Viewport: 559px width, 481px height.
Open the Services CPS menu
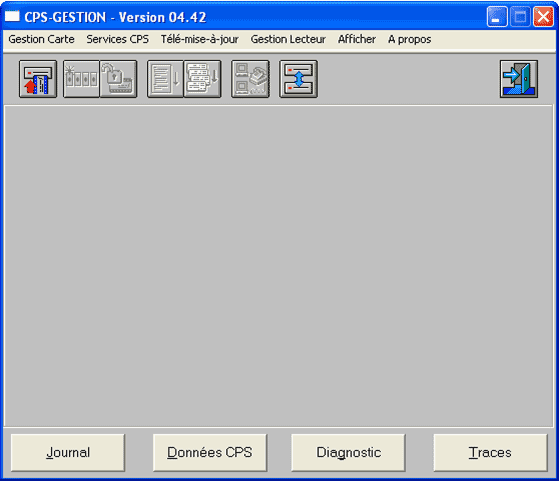[117, 39]
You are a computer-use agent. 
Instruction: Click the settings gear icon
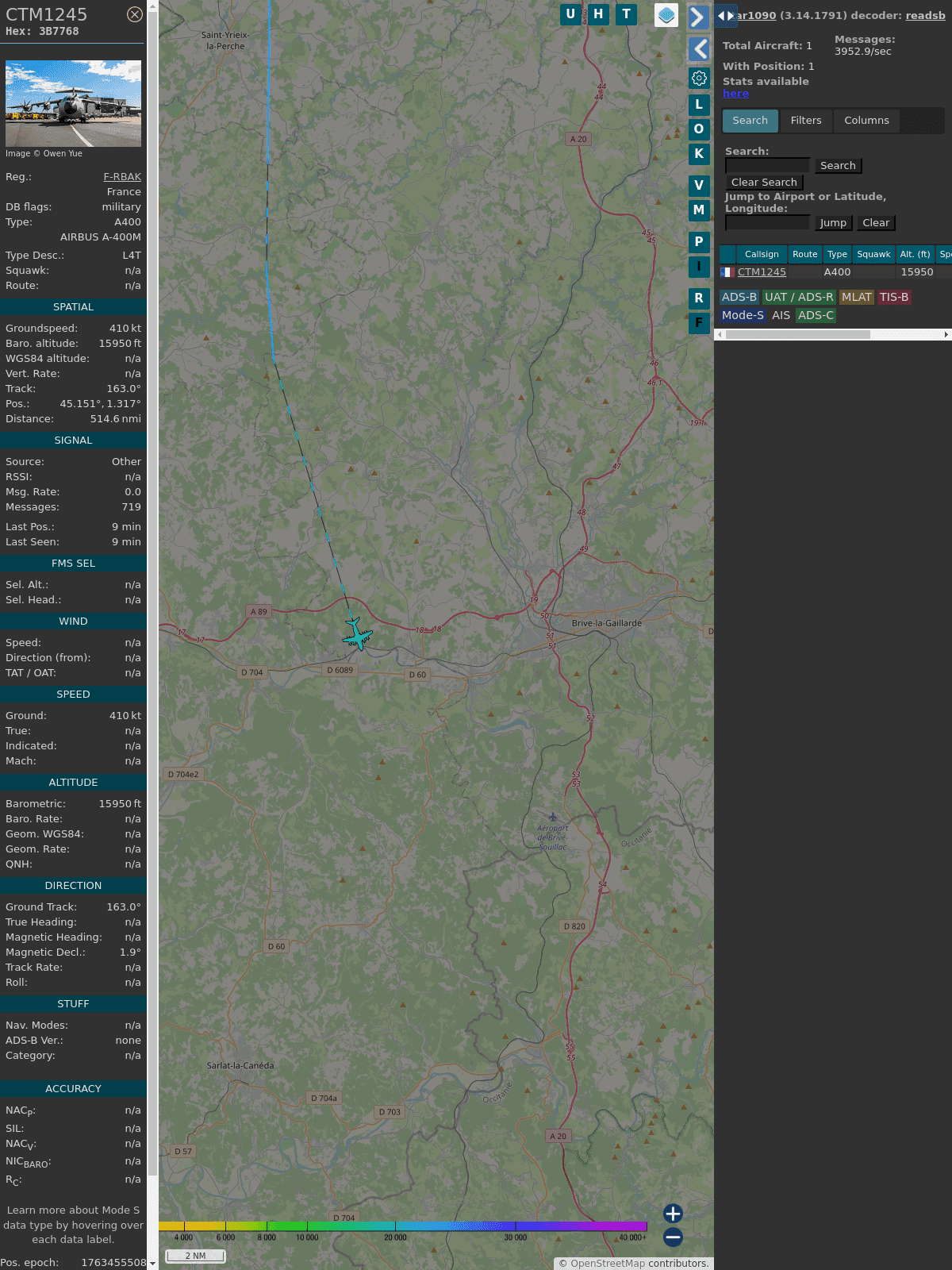[699, 78]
=====
→ WORK TASK:
Transcribe exactly the lines from the one holding "You are a computer-use agent." through the final line of the material above, both ends included; any pictures should be dropped.

→ RESPONSE AREA:
You are a computer-use agent. 
Instruction: Click the settings gear icon
[699, 78]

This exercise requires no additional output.